Problem
Narrow the data below down to the lines containing "will".

Material provided
++++

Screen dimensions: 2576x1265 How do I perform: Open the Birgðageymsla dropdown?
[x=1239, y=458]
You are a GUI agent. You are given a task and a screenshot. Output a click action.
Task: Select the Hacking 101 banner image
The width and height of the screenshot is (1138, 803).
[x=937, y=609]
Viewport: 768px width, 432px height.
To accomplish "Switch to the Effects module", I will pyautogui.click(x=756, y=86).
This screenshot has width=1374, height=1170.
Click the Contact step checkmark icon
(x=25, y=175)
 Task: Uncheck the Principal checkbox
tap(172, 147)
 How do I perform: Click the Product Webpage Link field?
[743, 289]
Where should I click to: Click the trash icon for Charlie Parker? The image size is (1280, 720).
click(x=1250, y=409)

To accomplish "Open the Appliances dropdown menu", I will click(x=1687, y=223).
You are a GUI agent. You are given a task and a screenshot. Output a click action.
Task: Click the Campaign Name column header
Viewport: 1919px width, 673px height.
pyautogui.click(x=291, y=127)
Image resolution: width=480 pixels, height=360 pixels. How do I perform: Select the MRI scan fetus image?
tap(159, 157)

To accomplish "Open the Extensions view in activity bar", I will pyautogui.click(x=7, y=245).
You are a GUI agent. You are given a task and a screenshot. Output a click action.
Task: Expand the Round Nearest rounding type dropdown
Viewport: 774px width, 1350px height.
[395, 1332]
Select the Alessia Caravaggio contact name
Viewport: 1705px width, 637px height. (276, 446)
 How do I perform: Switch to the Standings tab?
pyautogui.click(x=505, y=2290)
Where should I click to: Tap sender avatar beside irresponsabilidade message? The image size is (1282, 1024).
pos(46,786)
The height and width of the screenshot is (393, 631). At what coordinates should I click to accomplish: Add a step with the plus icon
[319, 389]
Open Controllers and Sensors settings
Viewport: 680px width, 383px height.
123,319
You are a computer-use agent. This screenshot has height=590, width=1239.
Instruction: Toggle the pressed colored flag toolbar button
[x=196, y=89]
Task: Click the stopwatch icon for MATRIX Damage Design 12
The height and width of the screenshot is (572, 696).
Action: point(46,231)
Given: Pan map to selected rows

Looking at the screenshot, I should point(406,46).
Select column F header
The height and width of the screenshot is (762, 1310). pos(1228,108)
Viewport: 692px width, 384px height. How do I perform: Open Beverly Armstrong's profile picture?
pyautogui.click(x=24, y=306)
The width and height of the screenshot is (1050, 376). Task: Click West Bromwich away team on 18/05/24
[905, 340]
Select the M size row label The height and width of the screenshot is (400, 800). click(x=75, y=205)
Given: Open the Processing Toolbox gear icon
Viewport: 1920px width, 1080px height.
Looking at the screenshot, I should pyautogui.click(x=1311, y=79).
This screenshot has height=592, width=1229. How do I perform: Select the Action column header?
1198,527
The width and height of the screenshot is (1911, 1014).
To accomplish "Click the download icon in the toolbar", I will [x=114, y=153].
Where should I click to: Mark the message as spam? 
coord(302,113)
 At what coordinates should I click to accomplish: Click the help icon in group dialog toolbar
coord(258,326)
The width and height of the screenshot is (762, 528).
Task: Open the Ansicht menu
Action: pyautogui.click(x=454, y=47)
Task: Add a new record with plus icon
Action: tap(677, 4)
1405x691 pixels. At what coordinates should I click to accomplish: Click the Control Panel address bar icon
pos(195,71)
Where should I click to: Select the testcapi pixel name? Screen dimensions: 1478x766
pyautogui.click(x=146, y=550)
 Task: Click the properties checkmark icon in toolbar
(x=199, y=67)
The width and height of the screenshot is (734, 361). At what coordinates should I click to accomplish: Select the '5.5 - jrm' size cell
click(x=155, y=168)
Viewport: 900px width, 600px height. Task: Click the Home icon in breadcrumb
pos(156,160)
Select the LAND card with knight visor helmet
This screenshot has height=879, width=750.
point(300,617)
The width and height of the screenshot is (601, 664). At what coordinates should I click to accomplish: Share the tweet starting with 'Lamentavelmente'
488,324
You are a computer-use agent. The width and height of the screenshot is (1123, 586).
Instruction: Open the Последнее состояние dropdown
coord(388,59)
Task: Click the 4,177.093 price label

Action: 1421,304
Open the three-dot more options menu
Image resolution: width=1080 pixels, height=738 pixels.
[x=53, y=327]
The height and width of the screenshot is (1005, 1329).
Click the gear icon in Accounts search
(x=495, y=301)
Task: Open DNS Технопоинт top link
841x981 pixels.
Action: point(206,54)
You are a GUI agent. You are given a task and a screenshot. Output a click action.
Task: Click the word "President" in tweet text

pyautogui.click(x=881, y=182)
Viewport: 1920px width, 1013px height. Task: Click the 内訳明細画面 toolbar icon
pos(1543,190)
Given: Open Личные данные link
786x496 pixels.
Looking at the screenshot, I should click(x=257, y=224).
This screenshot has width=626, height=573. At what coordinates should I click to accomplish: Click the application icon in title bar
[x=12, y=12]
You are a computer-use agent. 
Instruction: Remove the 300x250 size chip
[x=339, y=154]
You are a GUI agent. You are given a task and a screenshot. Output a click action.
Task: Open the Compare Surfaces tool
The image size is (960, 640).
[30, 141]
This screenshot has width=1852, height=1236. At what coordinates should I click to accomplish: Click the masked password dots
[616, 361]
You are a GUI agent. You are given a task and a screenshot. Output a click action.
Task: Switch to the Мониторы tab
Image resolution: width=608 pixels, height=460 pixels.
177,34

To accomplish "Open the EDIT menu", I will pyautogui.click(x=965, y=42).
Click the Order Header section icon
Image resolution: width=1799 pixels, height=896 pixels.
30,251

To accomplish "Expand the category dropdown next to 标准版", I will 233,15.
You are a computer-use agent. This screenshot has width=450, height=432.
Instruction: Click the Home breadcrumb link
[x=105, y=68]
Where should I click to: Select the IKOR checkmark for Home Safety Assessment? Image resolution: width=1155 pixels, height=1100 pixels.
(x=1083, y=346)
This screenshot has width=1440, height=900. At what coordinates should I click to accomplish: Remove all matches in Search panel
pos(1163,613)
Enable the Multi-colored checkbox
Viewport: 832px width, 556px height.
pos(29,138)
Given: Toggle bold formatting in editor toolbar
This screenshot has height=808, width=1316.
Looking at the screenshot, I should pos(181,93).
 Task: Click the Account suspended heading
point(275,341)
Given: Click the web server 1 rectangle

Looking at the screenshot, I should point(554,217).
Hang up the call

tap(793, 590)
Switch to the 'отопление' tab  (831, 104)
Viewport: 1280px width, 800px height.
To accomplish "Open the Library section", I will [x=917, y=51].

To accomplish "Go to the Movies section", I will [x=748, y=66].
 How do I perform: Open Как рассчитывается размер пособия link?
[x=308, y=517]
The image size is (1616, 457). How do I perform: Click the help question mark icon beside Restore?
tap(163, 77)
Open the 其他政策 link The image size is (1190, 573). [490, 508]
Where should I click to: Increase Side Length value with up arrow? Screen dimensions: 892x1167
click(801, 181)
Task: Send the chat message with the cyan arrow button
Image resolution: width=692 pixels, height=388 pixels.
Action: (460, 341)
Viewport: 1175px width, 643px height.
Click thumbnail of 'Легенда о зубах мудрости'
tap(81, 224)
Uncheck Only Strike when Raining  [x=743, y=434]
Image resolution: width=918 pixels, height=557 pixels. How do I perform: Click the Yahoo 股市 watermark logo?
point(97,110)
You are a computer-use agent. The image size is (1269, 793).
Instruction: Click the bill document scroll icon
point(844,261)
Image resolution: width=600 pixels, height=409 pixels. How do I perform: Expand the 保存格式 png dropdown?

++++

Answer to the problem
To accomplish "Switch to the Effects module", I will pyautogui.click(x=756, y=86).
To accomplish "Open the Appliances dropdown menu", I will click(x=1687, y=223).
To accomplish "Open the Extensions view in activity bar", I will pyautogui.click(x=7, y=245).
To accomplish "Click the download icon in the toolbar", I will [x=114, y=153].
To accomplish "Open the EDIT menu", I will pyautogui.click(x=965, y=42).
To accomplish "Expand the category dropdown next to 标准版", I will 233,15.
To accomplish "Open the Library section", I will [x=917, y=51].
To accomplish "Go to the Movies section", I will [x=748, y=66].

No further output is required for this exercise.